WORK TASK:
For the word "computer", count the lines below that contain it. Give the number alone.

EXTRACTED RECORDS:
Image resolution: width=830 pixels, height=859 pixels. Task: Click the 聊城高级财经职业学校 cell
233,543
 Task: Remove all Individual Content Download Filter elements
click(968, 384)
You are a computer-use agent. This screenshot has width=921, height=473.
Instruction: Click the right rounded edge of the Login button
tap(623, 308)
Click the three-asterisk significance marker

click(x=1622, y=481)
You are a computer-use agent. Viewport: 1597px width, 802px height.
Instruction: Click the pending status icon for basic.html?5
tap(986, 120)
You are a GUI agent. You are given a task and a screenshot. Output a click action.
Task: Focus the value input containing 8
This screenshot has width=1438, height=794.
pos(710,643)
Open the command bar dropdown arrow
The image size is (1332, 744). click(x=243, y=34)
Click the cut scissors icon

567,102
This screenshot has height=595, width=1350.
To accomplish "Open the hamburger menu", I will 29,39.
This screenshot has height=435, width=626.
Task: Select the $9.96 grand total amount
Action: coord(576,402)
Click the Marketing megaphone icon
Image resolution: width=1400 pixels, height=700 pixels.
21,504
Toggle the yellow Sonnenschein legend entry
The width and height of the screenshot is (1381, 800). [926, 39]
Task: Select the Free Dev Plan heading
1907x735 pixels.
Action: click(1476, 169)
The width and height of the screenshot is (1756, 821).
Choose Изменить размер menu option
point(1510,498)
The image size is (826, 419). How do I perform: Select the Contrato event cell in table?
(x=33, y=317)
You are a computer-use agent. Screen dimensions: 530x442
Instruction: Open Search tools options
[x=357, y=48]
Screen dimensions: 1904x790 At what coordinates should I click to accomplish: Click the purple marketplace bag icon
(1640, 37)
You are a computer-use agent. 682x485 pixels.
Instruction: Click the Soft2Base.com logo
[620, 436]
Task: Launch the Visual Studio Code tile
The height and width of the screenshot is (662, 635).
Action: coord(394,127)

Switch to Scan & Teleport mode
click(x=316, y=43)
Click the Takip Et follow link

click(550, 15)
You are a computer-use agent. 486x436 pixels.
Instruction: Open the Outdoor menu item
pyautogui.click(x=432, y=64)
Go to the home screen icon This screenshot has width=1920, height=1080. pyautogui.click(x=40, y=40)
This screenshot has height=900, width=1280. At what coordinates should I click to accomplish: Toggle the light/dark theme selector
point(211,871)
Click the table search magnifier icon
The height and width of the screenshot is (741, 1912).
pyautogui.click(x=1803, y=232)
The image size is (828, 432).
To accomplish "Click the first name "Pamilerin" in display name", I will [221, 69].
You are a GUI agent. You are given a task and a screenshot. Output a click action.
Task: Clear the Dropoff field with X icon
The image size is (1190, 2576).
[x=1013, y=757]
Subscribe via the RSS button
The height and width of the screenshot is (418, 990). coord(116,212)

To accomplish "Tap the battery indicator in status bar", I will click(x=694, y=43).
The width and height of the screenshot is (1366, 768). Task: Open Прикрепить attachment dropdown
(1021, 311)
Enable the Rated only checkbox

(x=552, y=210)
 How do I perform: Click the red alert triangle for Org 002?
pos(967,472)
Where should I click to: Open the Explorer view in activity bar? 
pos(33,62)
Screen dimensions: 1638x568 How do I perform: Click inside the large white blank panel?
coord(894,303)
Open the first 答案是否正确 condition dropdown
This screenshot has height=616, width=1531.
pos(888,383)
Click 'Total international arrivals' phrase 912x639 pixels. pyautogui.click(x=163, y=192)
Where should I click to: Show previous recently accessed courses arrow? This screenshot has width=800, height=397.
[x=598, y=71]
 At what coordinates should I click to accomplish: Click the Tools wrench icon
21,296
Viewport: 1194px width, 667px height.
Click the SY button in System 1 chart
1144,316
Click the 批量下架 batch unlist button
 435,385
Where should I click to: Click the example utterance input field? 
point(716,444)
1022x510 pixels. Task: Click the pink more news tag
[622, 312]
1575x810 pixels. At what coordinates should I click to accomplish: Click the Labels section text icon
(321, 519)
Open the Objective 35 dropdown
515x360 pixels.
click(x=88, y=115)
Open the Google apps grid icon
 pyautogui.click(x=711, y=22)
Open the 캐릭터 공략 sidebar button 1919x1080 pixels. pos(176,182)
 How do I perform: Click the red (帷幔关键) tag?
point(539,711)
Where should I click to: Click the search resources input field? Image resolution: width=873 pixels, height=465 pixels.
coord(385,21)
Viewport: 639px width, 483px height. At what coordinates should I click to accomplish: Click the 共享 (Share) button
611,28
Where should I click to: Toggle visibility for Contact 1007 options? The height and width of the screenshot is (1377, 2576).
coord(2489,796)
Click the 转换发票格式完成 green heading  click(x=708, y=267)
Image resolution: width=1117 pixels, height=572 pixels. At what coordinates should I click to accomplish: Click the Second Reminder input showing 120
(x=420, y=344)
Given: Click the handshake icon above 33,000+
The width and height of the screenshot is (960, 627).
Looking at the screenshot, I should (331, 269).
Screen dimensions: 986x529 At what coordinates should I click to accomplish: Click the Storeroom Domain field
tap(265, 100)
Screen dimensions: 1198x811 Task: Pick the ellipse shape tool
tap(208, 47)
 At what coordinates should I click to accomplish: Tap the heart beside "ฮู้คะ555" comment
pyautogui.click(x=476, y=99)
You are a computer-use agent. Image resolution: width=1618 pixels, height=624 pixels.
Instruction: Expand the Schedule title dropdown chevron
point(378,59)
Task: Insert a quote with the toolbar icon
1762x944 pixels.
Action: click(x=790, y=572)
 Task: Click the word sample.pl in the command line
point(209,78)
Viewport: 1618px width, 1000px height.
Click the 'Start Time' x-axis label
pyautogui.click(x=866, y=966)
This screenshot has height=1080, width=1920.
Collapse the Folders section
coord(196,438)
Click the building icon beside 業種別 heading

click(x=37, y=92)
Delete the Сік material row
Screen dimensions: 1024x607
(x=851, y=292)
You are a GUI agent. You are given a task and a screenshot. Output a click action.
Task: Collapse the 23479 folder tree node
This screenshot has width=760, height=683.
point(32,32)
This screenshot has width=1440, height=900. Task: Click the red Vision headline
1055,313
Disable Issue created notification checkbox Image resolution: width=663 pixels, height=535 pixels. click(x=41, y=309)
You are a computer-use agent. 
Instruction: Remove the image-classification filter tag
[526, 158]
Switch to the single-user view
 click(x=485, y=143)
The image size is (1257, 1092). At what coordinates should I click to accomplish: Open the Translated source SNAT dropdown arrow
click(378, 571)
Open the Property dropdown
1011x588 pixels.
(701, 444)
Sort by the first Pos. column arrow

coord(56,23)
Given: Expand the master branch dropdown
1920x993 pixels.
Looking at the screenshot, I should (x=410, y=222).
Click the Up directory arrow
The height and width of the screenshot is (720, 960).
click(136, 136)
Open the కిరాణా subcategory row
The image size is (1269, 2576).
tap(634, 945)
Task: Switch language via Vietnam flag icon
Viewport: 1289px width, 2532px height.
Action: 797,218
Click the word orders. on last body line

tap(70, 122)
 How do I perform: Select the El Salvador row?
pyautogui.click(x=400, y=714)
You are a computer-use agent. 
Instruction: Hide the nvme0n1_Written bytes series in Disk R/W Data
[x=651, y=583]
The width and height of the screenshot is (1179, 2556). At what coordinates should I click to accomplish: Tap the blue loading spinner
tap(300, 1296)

EXERCISE RESPONSE:
8